Read through the lines below for the string "agent" and copy each one that has it.
########################################
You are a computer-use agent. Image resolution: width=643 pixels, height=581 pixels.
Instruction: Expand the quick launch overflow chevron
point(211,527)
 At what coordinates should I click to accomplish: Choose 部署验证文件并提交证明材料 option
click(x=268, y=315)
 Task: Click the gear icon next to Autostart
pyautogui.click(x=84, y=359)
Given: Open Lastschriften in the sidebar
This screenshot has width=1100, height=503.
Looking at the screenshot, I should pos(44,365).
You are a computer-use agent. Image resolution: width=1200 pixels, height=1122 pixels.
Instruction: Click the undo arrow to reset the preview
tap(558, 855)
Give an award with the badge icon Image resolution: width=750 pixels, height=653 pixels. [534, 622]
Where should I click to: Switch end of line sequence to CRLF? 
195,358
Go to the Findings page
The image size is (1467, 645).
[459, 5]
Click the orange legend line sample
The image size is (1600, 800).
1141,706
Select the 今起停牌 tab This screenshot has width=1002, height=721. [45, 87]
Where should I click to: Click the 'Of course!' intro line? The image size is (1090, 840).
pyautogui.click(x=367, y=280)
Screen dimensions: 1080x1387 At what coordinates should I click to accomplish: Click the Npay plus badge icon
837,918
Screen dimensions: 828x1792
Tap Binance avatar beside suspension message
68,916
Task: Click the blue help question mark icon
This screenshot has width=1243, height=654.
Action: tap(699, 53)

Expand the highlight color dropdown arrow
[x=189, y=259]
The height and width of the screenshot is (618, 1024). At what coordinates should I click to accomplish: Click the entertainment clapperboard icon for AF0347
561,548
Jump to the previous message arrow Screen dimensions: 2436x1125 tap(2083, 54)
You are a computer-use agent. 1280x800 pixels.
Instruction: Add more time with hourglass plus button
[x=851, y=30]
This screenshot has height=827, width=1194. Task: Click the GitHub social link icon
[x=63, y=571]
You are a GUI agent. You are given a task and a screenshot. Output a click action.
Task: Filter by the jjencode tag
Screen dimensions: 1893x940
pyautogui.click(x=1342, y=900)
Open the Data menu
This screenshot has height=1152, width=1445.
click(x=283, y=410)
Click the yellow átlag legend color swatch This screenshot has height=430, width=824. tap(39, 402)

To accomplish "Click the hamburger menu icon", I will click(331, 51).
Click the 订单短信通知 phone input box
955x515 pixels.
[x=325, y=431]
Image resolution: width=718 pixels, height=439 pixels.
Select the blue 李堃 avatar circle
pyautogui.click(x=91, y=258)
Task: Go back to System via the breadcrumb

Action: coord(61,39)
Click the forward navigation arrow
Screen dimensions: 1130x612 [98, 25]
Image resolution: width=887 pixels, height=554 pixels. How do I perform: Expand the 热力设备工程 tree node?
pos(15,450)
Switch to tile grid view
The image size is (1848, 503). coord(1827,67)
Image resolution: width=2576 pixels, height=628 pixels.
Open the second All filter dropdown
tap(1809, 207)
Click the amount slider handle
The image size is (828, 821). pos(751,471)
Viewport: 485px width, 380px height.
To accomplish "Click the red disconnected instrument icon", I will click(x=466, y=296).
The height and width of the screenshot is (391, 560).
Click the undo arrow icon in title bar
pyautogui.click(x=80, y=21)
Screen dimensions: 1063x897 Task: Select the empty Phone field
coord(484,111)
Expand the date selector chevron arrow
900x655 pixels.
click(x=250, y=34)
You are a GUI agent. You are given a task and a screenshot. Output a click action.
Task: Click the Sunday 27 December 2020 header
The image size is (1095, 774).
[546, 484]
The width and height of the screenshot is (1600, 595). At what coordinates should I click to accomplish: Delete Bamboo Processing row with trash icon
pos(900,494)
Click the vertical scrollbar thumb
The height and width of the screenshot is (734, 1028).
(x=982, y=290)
########################################
Output of the exercise:
You are a computer-use agent. Image resolution: width=643 pixels, height=581 pixels.
You are a computer-use agent. Image resolution: width=1200 pixels, height=1122 pixels.
You are a computer-use agent. 1280x800 pixels.
You are a GUI agent. You are given a task and a screenshot. Output a click action.
You are a GUI agent. You are given a task and a screenshot. Output a click action.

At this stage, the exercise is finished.